Если бы угонщики слиняли, извинившись, сделали вид, что ошиблись стоянкой, Матвей не стал бы вмешиваться в их судьбу, «светиться» ему не хотелось до зубной боли. Но старший группы подельников, здоровенный громила с набрякшим лицом дебила, пошел по другому пути.
– «Крутой», что ли? – хрипло прошипел он. – Наделаю дырок, если хоть слово вякнешь! Давай ключи, если это твоя машина. Покатаемся – вернем.
– А болт с левой резьбой и мелкой насечкой тебе не нужен? – вежливо поинтересовался Матвей.
– Чего?! – изумился верзила, одетый с подчеркнутым инфантилизмом – в красные слаксы с бахромой, шлепанцы на босу ногу и в ярко-желтую рубаху с нашитыми розочками. Его дружки были одеты не хуже: в яркие цветастые рубахи с нашивками типа «СС», «КГБ», «НКВД» и другими, в обтягивающие их тощие зады колготки и ботинки на толстой подошве. Наряд угонщиков подчеркивал полное отрицание культуры, это были представители нового поколения «хиппарей», привыкших жить по волчьим законам и признающих только силу. И только у дураков бывает такая убежденность во взгляде, в голосе, такая непререкаемость во взорах, вспомнил Матвей слова Салтыкова-Щедрина.
Длинным скользящим шагом Матвей обошел троицу, обхватил пальцами слоновье запястье старшего, сжал и отобрал у него пистолет точно так же, как сделал это в Рязани, – все это в доли секунды, ребята даже не двинулись с места, для них он просто выпал из поля зрения. Затем пришел черед ножей – пружинных, добротных, как и пистолет, не укладывающихся в аксессуары законопослушных граждан. И лишь спустя секунду Матвей «вошел в контакт» – дал всем троим по морде, чтобы запомнили именно этот последний штрих схватки. Как вся группа «делала ноги», он уже не видел, подумав, что такие попугаи попали на стоянку не для того, чтобы красть автомобили, а для какой-то разведки – уж очень они были заметны. И еще он подумал, что творится что-то странное, каким-то образом связанное со снами и с тем заданием, ради которого его вызвали.

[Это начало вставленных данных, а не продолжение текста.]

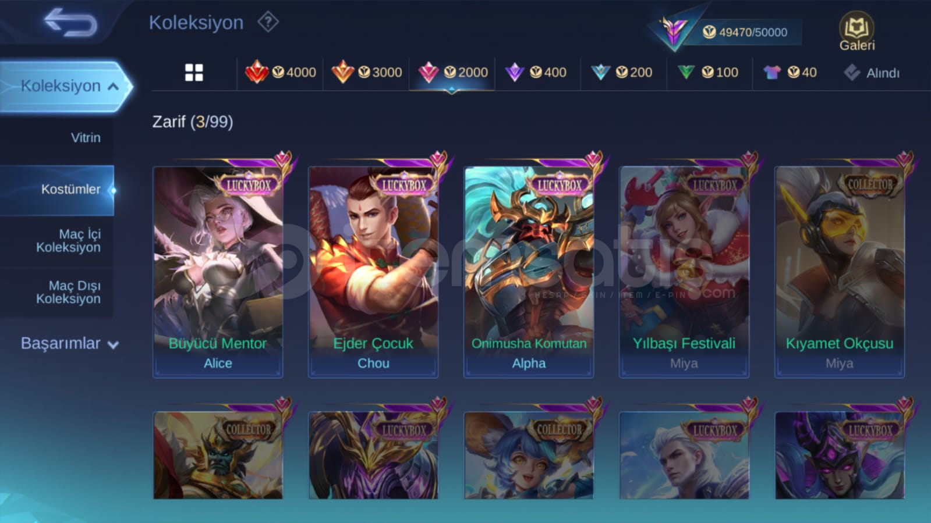
Task: Open the Galeri icon
Action: 856,31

Через полчаса он въехал во двор частной автомастерской, принадлежавшей старому, еще со школьной скамьи, другу Илье Шимуку по прозвищу Муромец.
Прозвище свое Илья заработал по праву: уже в десятом классе он рвал руками цепи, поднимал мизинцем двухпудовую гирю и гнул из гвоздей толщиной в карандаш разные узоры. Матвей вспомнил случай в автобусе, происшедший с Ильей лет пять назад.

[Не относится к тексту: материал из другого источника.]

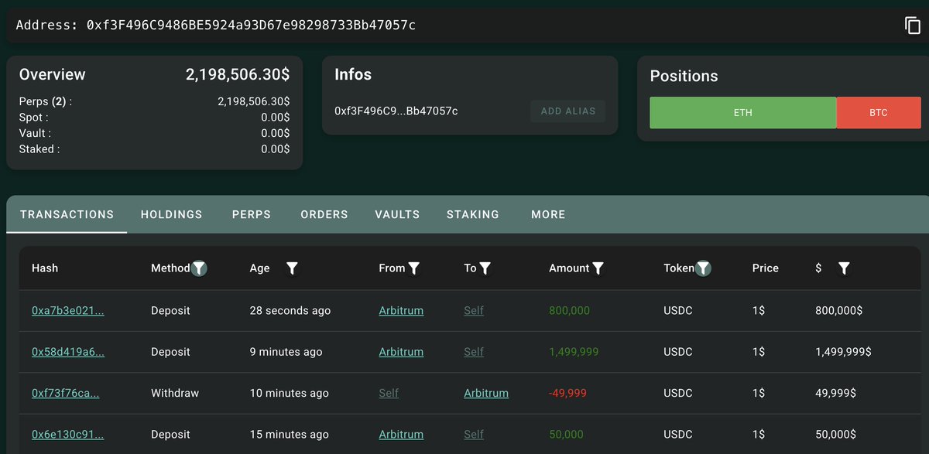Image resolution: width=929 pixels, height=454 pixels.
Task: Follow the Arbitrum link in the Withdraw row
Action: coord(486,393)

Толпа на остановке в тот момент стояла приличная, все хотели уехать – стал накрапывать дождик, поэтому никто, кроме Ильи, не пропустил женщину с ребенком. Но компания молодых людей, растолкав толпу, влезла в автобус, загородила вход и пропускать больше никого не хотела. Тогда Илья взялся за подножку и рванул автобус вверх так, что ребята посыпались в салон, правда, вместе с пассажирами – по молодости лет Муромец этого не учел. Пропустив женщину, Илья сел сам, и компания тут же пристала к нему. И отстала.